CPD/Clinical Relevance: The dental and oral health implications of scleroderma are relevant to clinical practice.

Article

Scleroderma originates from the Greek words sclero meaning hard tissue and derma, which means skin. It is an umbrella term for different autoimmune conditions caused by excess collagen and scarring in the tissues.

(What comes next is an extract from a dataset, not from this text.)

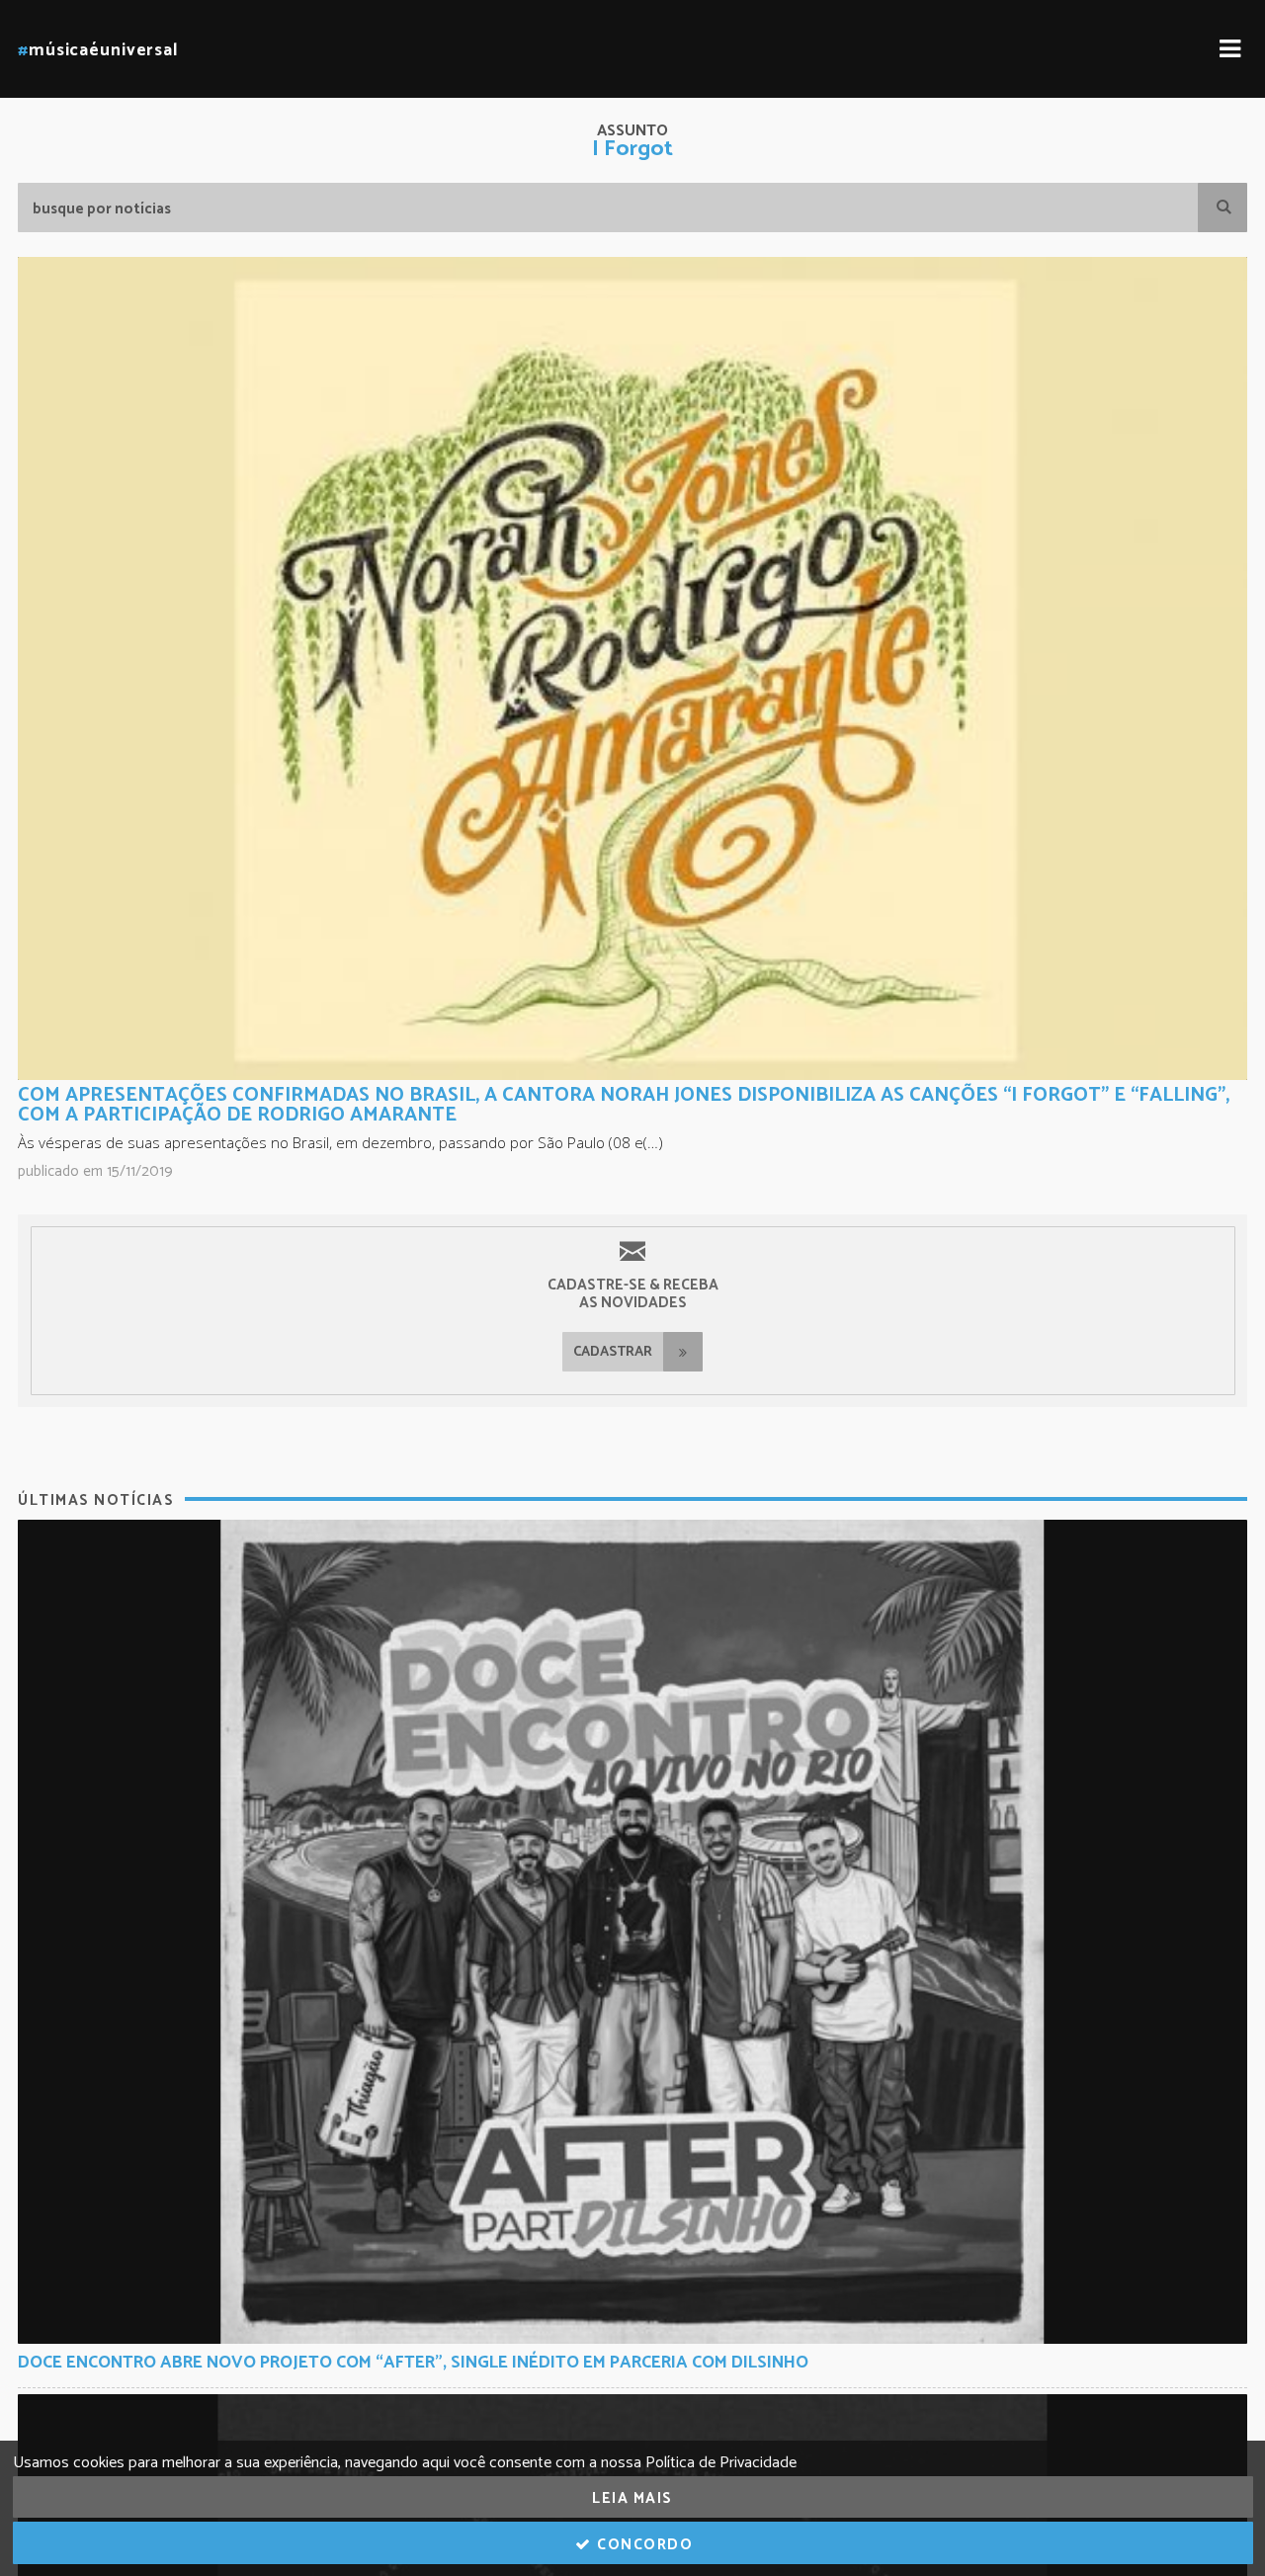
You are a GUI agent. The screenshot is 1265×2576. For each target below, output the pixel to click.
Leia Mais (632, 2498)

The cause of scleroderma is still uncertain; however, an autoimmune response is evident where fibroblasts produce too much collagen. Triggers for this abnormal immune response have been linked with previous viral infections, such as measles, previous radiotherapy treatment, family history of scleroderma and exposure to certain chemicals or drugs.1

Scleroderma can be divided in to two main forms: localized and systemic. These can then be further subdivided according to severity and which parts of the body are affected (Figure 1). In localized scleroderma, the collagen deposition is restricted to the dermis and subcutaneous tissues.1 Fat, fascia, bone and muscle may be affected in this form, but internal organs are usually spared. Approximately 1300 people per year are diagnosed with the condition in the UK, with 70% of cases affecting children between the ages of 5 and 10 years. In adults, it is usually seen in the fifth decade, and affects twice as many woman as men.2 In the localized form, thickened white plaques are seen on the skin known as plaque morphea. Long-standing plaques present as brown patches on the skin. The area is often smooth, shiny, hairless and tight.3 This condition is rarely life threatening, but can greatly reduce quality of life as the patches may appear on any skin surface and patients can feel disfigured.